Data supplied Block Start

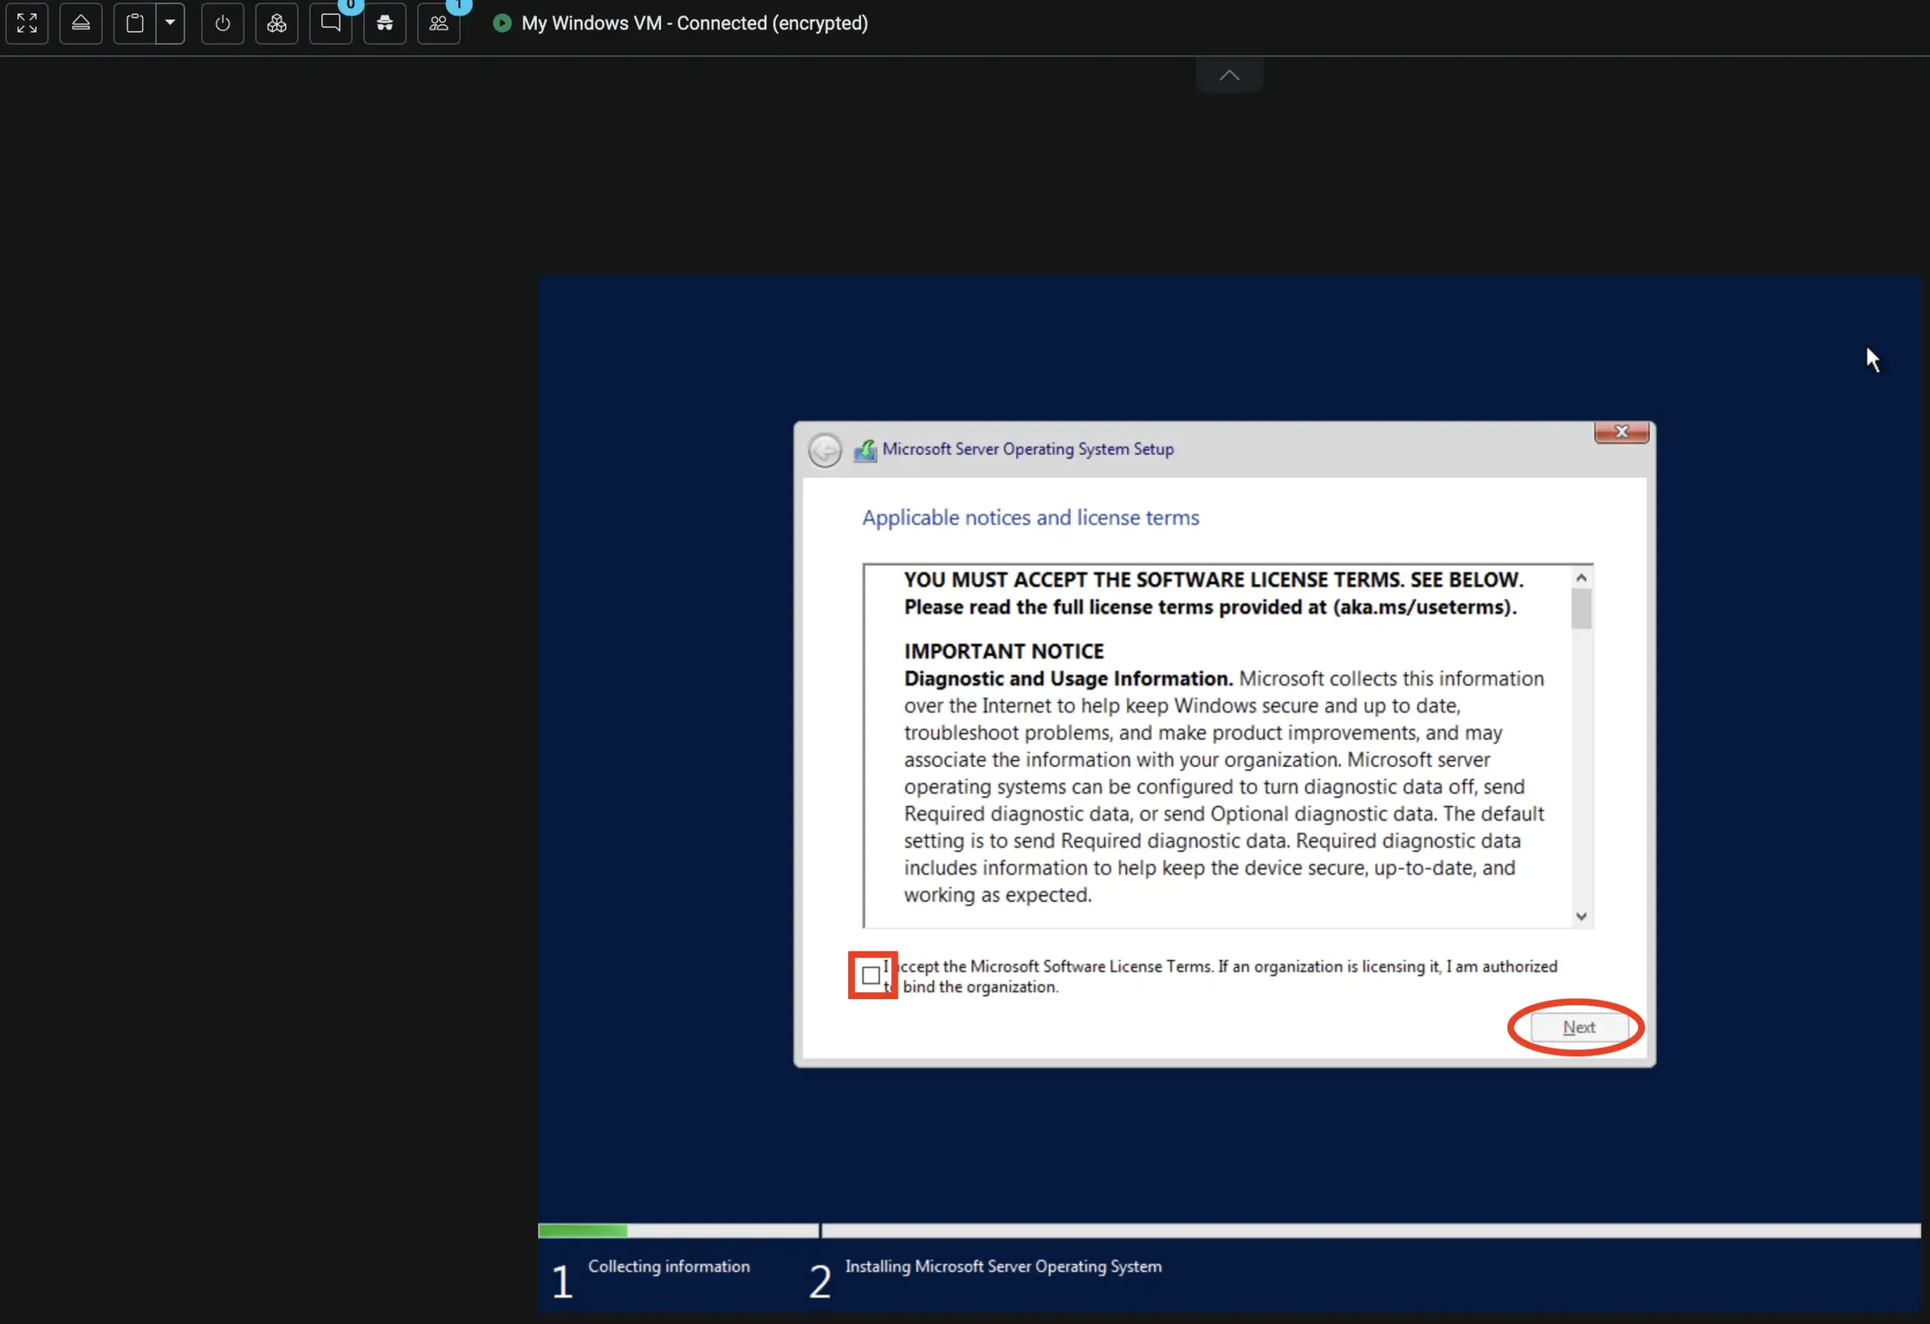
Task: Select step 1 Collecting information
Action: click(x=669, y=1266)

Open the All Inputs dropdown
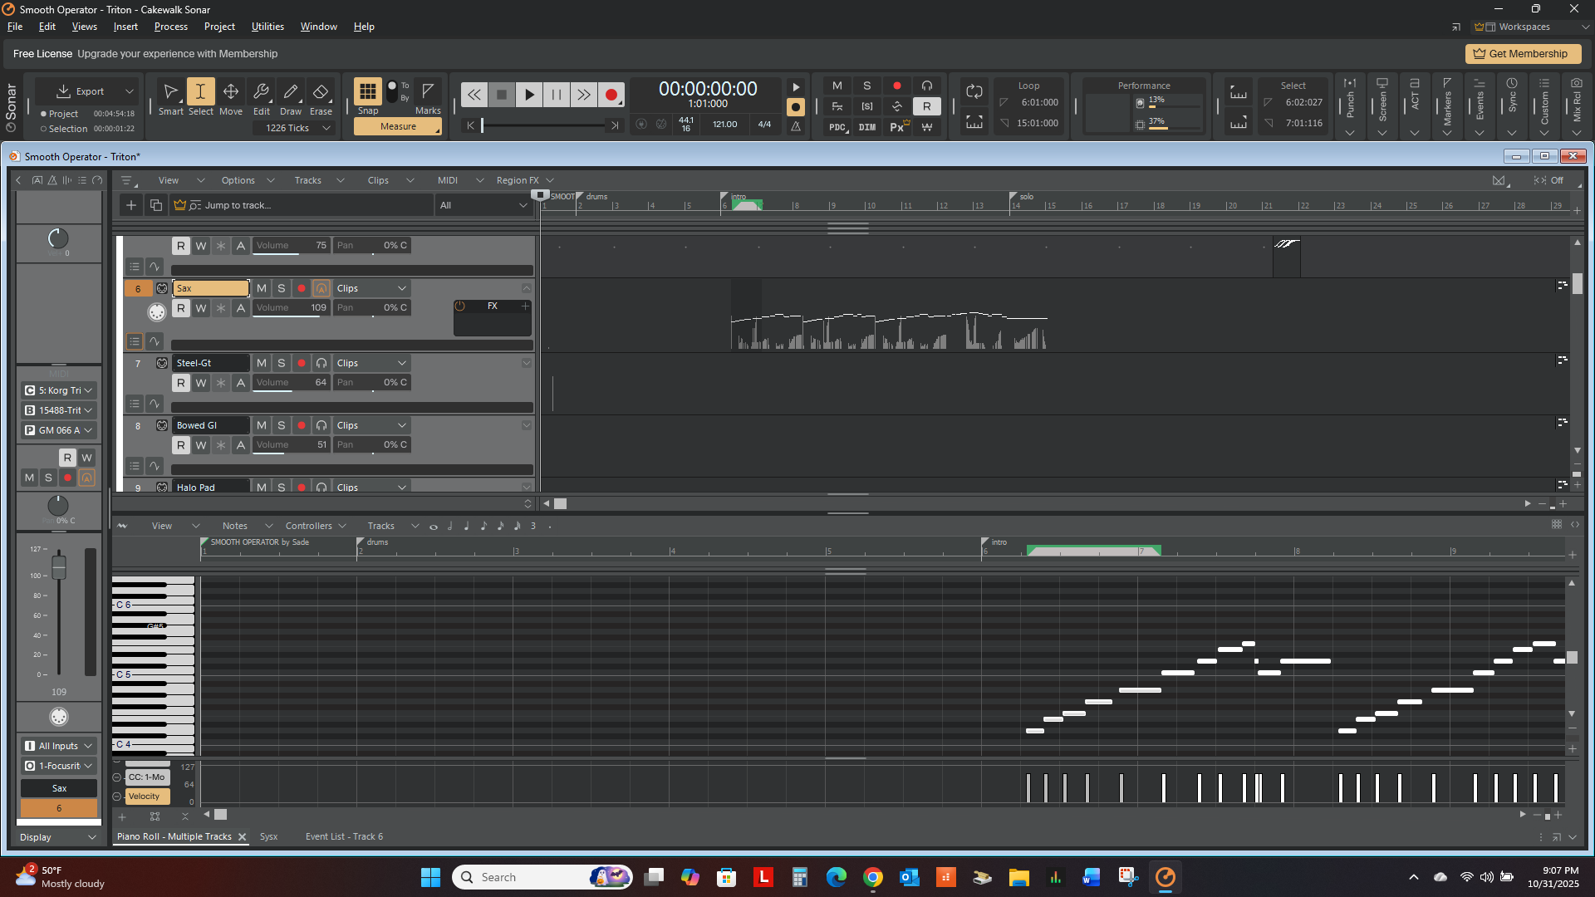coord(58,746)
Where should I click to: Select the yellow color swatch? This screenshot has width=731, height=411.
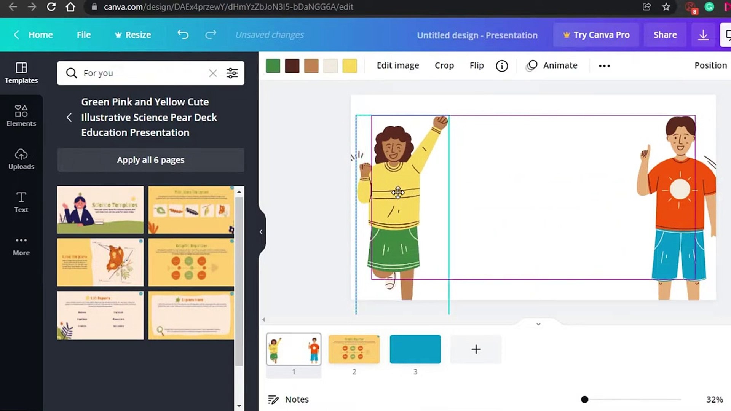(350, 65)
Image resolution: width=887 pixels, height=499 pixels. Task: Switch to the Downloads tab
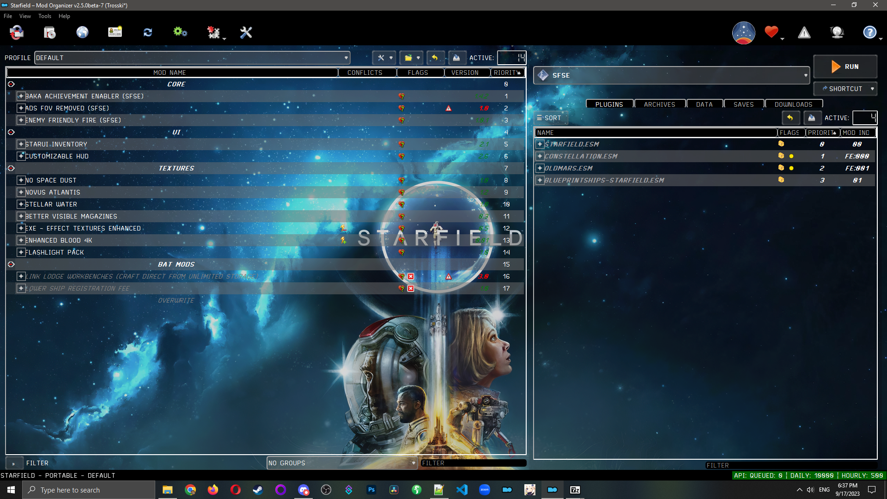point(793,104)
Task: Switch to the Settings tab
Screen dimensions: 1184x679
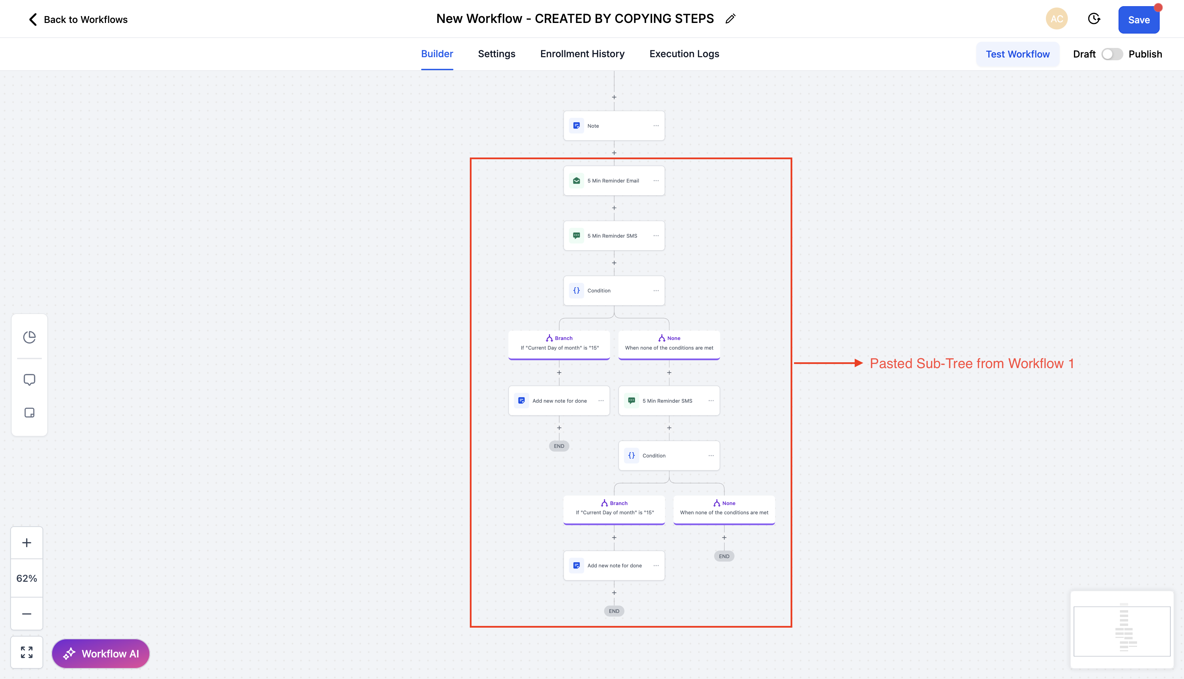Action: (496, 54)
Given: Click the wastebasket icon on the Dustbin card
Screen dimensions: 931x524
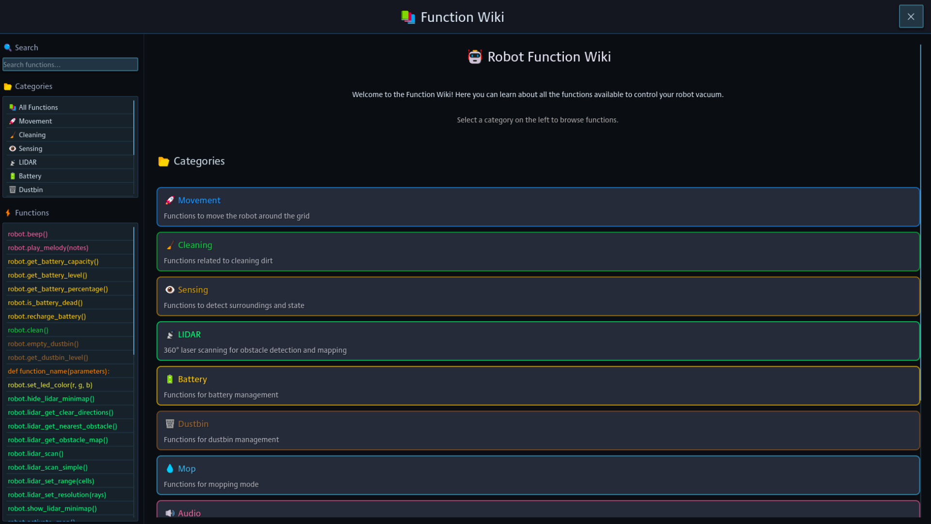Looking at the screenshot, I should (170, 424).
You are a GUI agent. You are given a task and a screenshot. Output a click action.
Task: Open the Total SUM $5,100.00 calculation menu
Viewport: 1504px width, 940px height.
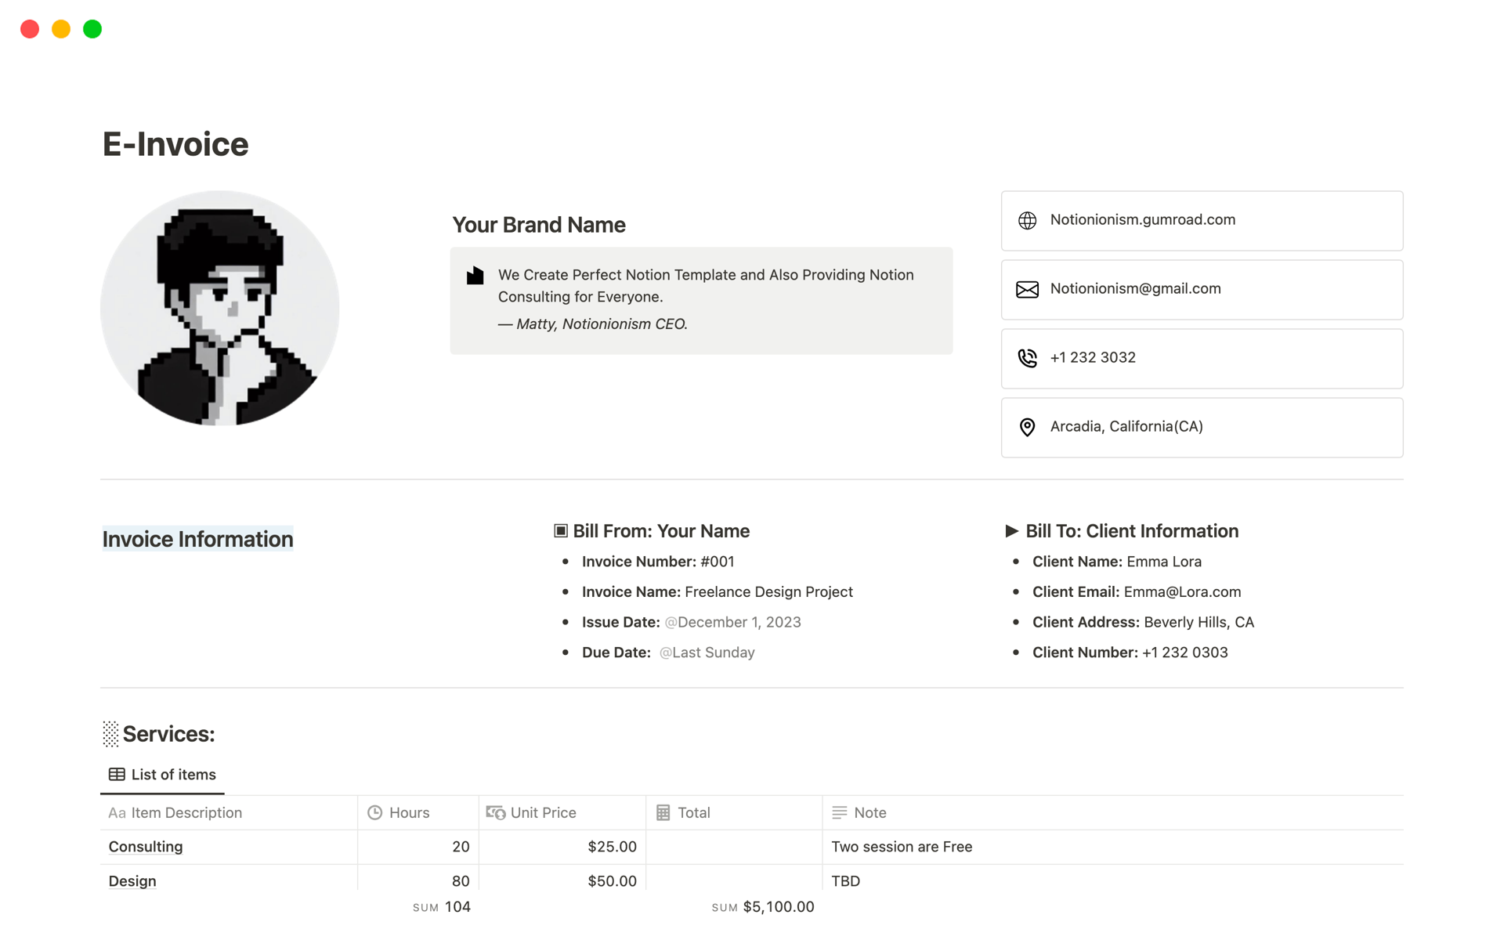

Data supplied Block End

Please retype, exactly as they appear, the lines from the one with "Open the All Inputs dropdown" through the final line of the material, both included, and drop any pictures.

**Exercise answer**
Open the All Inputs dropdown
coord(58,746)
Where should I click to: Select the yellow color swatch? This screenshot has width=731, height=411.
(350, 65)
Image resolution: width=887 pixels, height=499 pixels. Task: Switch to the Downloads tab
point(793,104)
Task: Switch to the Settings tab
Screen dimensions: 1184x679
Action: (496, 54)
Given: Click the wastebasket icon on the Dustbin card
Screen dimensions: 931x524
Looking at the screenshot, I should (170, 424).
You are a GUI agent. You are given a task and a screenshot. Output a click action.
Task: Open the Total SUM $5,100.00 calculation menu
Viewport: 1504px width, 940px height.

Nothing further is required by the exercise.